The elevator doors slide open, and I head for Mama’s room. From where I am I can see that the door is ajar and the lights are off. Strange. There’s always a light on in there, even if it’s just the one above her bed offering a soft glow for the nurses to see by. I remind myself how late it is and chastise myself for being stupid.

When I reach the nurses’ station a tall, male nurse I’ve never met before glances up from a medical chart. He’s on his feet in a second. “Can I help you?” he asks, planting himself directly in my path. The badge pinned to his blue scrubs reads
Colin
.

“I’m here to see my mom.”

“Do you know what time it is, honey?” he says. “Visiting hours ended at nine.”

I don’t have time for this. I pull my hoodie up around my head and the sleeves down to my fingertips. Then I push past Colin.

“Hey! Hold on!” he calls out behind me. “You want me to call security on you?”

I stop, my feet suddenly cemented to the white tile floor. Every little sound is amplified—the elevator doors closing behind me, the voice on the intercom calling ‘code blue’, the nurse threatening me.
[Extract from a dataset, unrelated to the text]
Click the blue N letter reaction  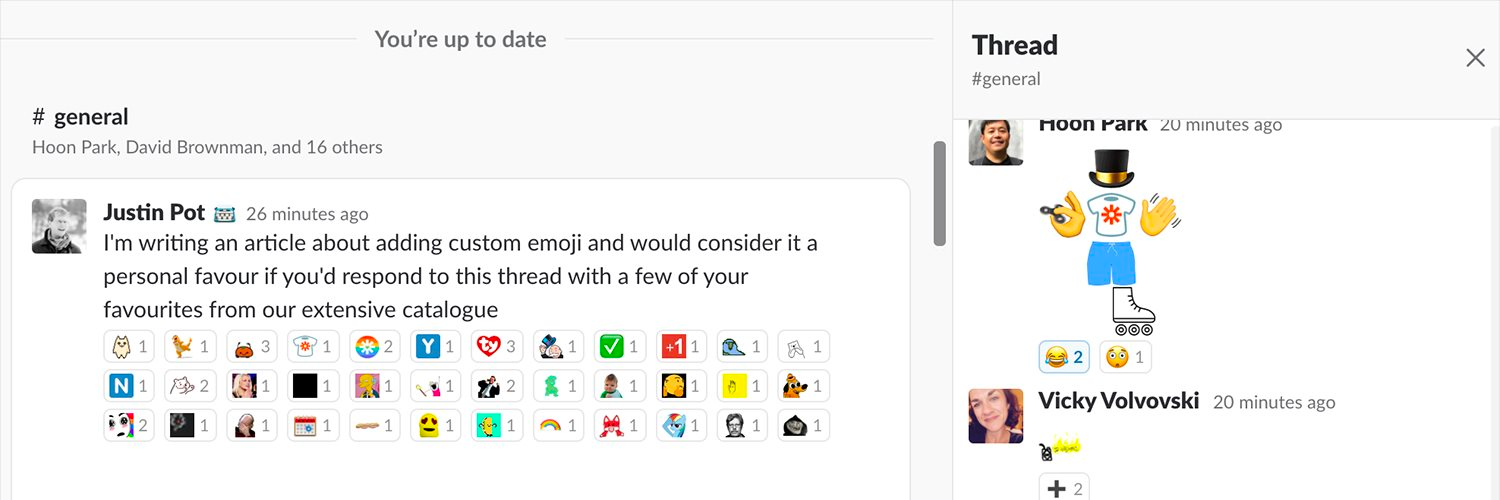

I don’t know how long I stand there; it can’t be more than a few seconds, though somehow it feels longer—time stretches out in front of me, minutes and seconds strung along on an endless invisible thread.

My feet move again, slowly at first, then faster. I reach Mama’s room and push the door open. The room is dark, but the unnatural brightness of the light from the hall slips past me in a sharp rectangle on the floor. My eyes adjust quickly, and I see at once that something is wrong.
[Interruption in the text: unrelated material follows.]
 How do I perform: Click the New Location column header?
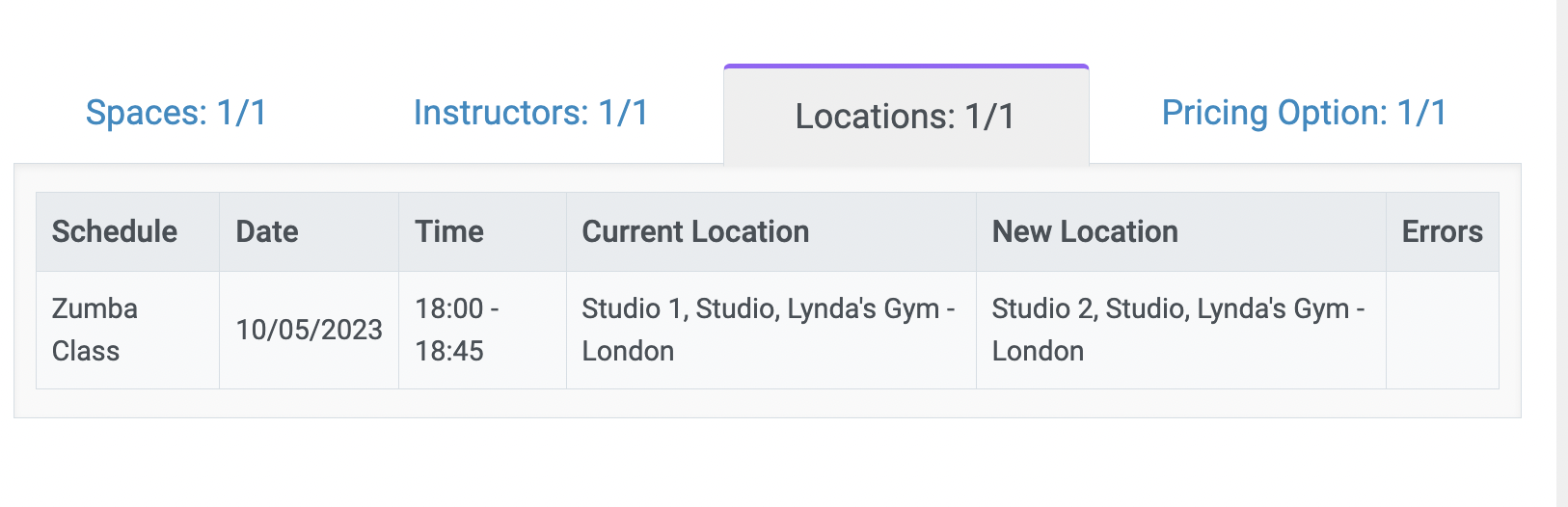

Am I in the right room? I look at the number on the door. I back out of the room and turn toward the nurses’ station where Colin waits with his hands on his hips.

“Has Ana Ortiz been moved?” I ask him. “To another room, I mean?”
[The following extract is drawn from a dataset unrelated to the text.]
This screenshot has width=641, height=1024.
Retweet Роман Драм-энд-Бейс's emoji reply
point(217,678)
Colin’s face goes noticeably pale. “You’re her daughter?” he asks. I nod. “Wait here a sec, okay, hon?”

His manner shifts from critical to almost motherly, exaggerated as though he were talking to a five-year-old. He walks to another room and sticks his head in. A moment later, a second nurse comes out of the room. It’s Jessie.

“Mira?” Jessie asks. “What are you doing here?”

“My mom,” I say. “Has she been moved? She’s not in her room.”

Colin turns away, busying himself with a stack of papers on the desk. I get the feeling that he doesn’t want any part of this conversation. Jessie’s eyebrows crease together. And there’s something else—something in her eyes.

“Mira, are you all right? Maybe you should go home, talk with your dad.”

“I don’t want to go home, Jessie. I want to see my mom. Could you just tell me where they’ve moved her?”

She hesitates and glances at Colin, but he avoids her gaze.

“Listen, Mira,” Jessie says to me, “I don’t really have any authority to—”

“To do what?”

“Why don’t I call Dr. Zimmerman? Or your father? He could come down and explain.”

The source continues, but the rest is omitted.